In general some inputs are harder than others so it is expected to have more errors on those.
That being said in practice, in normal conditions, it is not hard to detect people with dark skin if the proper training data and training is used (btw, if you don’t pay attention how you do things even a low light image of a Caucasian will not be recognized) so there is little excuse to exclude a large part of the population just because of sloppiness. Moreover for this specific category (and of course others), there are consideration ethical and legal to make sure the system works for them.
Apart from that in general I do really think that ML systems with no “operator override” in many contexts are an hazard. We cannot expect the model creators to have predicted and tested for every possible input and we cannot have ways to manually correct the error (for instance in lending or border controls). Incidentally it is interesting to note this will be skilled work that will not be take over by “AI”.

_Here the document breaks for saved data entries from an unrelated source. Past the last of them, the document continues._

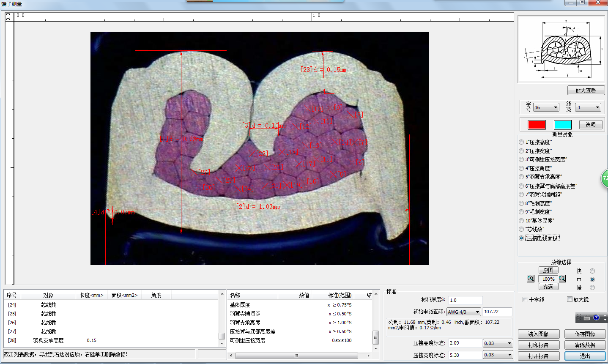Click the green 72 badge icon
Image resolution: width=608 pixels, height=364 pixels.
(x=605, y=178)
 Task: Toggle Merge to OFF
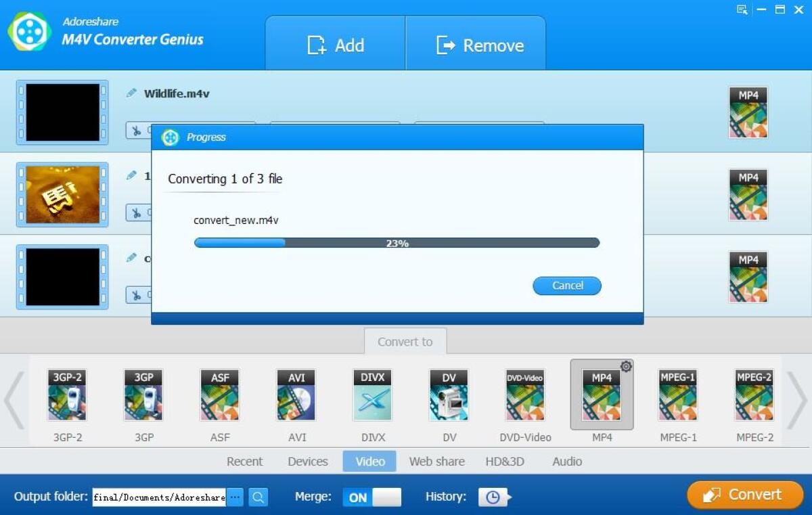[388, 496]
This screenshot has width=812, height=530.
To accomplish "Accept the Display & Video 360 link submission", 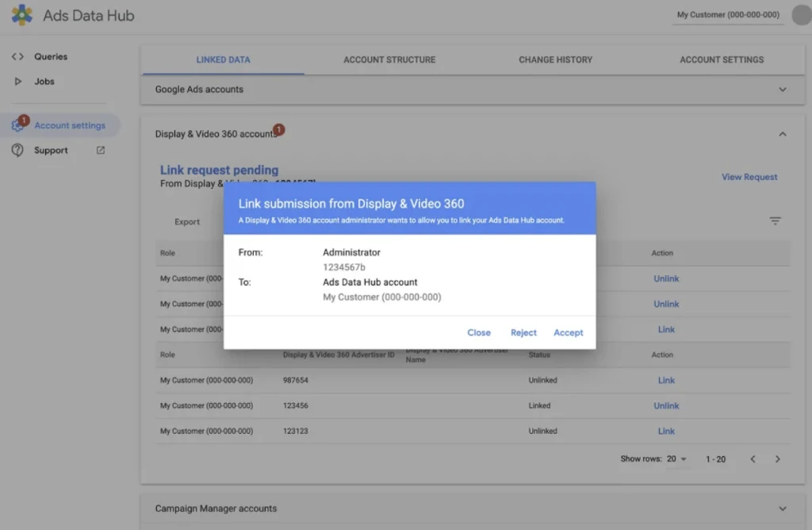I will pos(569,332).
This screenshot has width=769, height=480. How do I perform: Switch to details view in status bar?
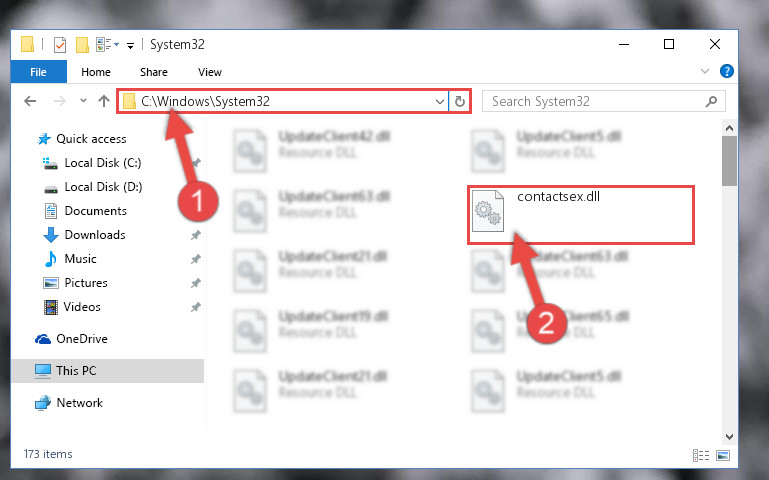click(701, 455)
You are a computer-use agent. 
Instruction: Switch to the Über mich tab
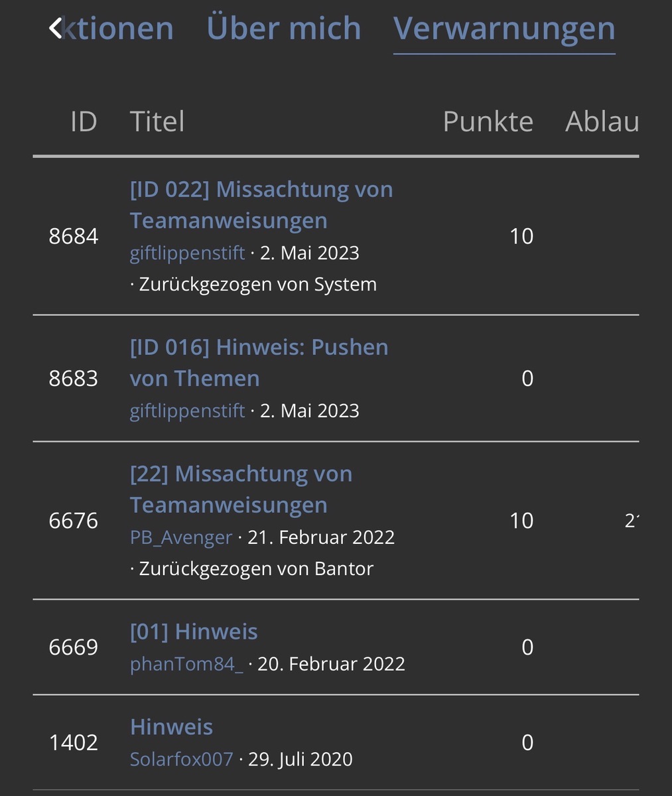click(x=284, y=29)
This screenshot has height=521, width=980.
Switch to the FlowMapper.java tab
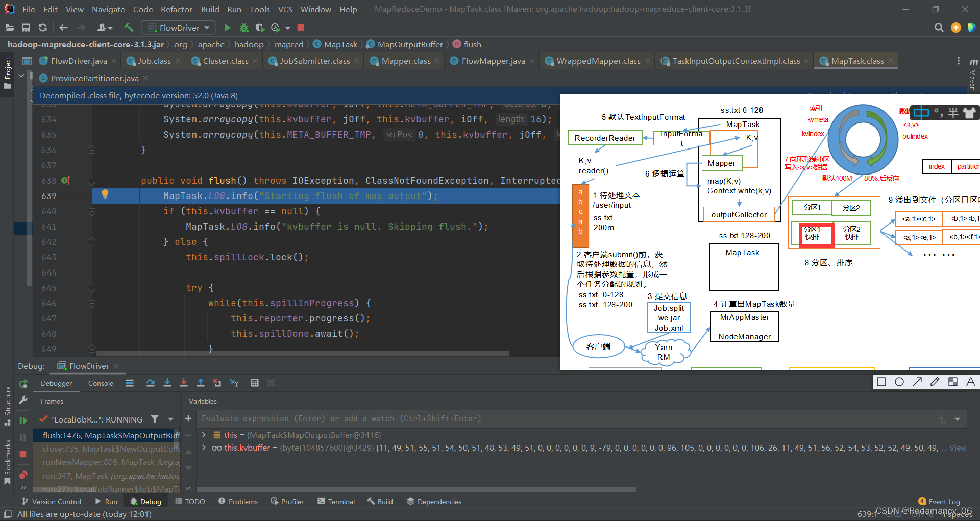click(493, 61)
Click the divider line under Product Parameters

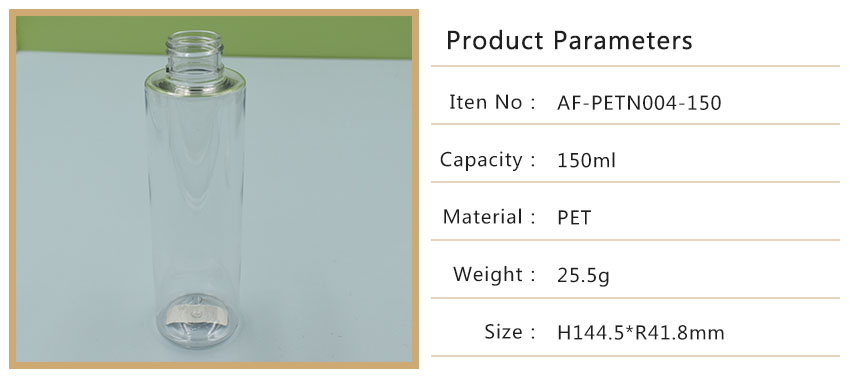635,66
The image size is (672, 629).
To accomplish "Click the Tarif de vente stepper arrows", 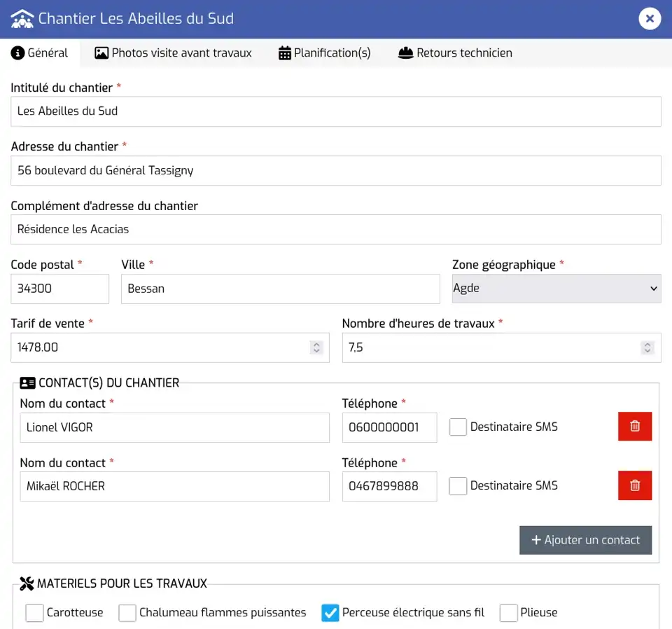I will click(316, 347).
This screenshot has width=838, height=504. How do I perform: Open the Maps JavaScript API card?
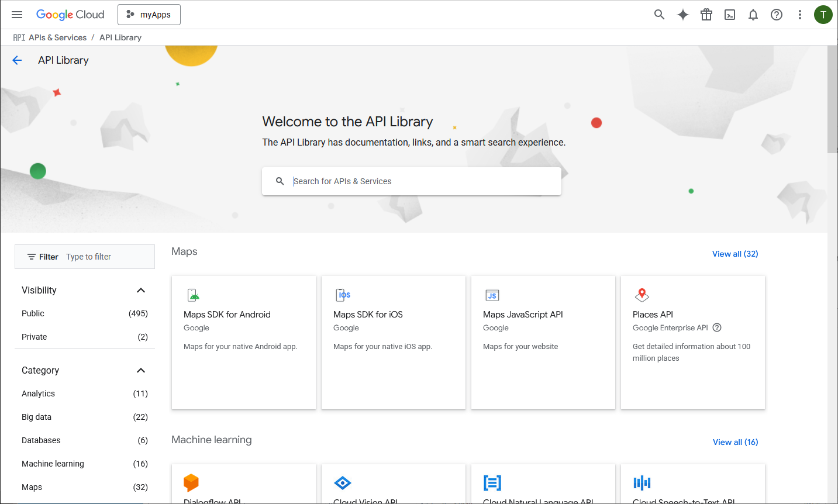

I believe we're mostly in agreement. What's not acceptable to me is using "All models are wrong" to imply that it's ok to not understand ways in which they wrong, to be willfully ignorant of their failures, or to devalue transparency.
As a professional and practitioner, I have to a responsibility to engage in transparency and honesty when I deliver a model. Part of that is understanding and designing failure modes. That's simply good engineering.
Indeed I agree, it seems even that for some use cases training data is not anymore the bottleneck but robust test suites are. Interesting times, let’s hope we will find a responsible way to use these powerful technologies.
They need to test on a realistic sample of users. Testing on the dev team is just lazy; they probably have unusually new and expensive hardware in well-lit offices.
And yet a short while later, they released a patch that fixed the bug. So your physics claim is irrelevant.
The fact remains that they would not have released that software knowing it wouldn't work for Black people. And yet, they didn't notice the bug because they were making no effort to be inclusive.
Microsoft Kinect also had this issue. I know the one black engineer (that had little to do with the project) that repeatedly got pulled in to see if the test system worked with non-white people.